At the moment, you can’t beat the iPad experience on tablets, but in the long term, Microsoft might take a bite of that that market if Android tablet versions don’t continue to step up.

The wildcard here is Google Glass and iWatch: look for these platforms to start to hit their strides in late 2014. Also, look for iWatch to grab a hold of the quantified self folks, possibly including sensors which would wipe out the FitBit Flex, Jawbone UP, Nike Fuelband market.

Smartphone owners are expected to download about 56 billion applications this year, reports ABI Research. The lion’s share of those apps will head to Android devices, with Apple, Microsoft and BlackBerry trailing Google.
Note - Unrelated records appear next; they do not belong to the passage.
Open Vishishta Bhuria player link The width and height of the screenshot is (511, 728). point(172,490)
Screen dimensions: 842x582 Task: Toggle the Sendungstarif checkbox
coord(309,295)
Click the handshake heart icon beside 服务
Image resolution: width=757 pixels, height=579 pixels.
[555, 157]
Of the 56 billion app downloads, approximately 32.5 billion, or 58% of them, will go to Android smartphones. Apple iPhone owners will download 18.5 billion apps, representing about 33% of the 56 billion total. That means 88 out of every 100 apps downloaded in 2013 will come from the Google Play Store or the iTunes App Store.

The app market for tablets, however, looks a bit different. ABI believes tablet owners will download about 14 billion apps throughout 2013. The Apple iPad will crush every other tablet in terms of app downloads. iPad apps will amount to 75%, or 10.5 billion, of the tablet app downloads this year. Google’s Android tablet share is a distant second, with 17%, or 2.4 billion, of the tablet app downloads this year.

via Android To Dominate 2013 Mobile App Downloadss – Development -.

Augmenting Yourself With Google Glass

Today I posted an entry for the Google Glass contest – strange contest – the rules are that you have to try and explain what you would do with Glass in 50 words or less (I guess squeezing the idea into a tweet) and if you are chosen then you pay them $1500 and get a set of hardware – and I’m assuming SDKs etc. Since I didn’t get to go to Google I/O last year and sign up, I jumped at the chance. Here’s my tweet: (BTW, unlike some others, I didn’t cheat and link to a huge page of reasons why I should win – that’s against the rules ;) )



Yep, thinking big eh? I hope I do get a chance to get a pair, as I feel that Glass and others like it – trust me this will be a huge new industry – will be massive – and right now is the absolute best time to get into it.

A long time ago I read a science fiction novel by Samuel R. Delaney which postulated a giant orbiting AI which read questions in your minds eye and instantly gave you the answers to your questions, thus removing the need to read and learn, and a whole host of other stuff. So why not build that service eventually, and Glass gives us the opportunity to start building the grandfather of that service. The pieces are already starting to come together.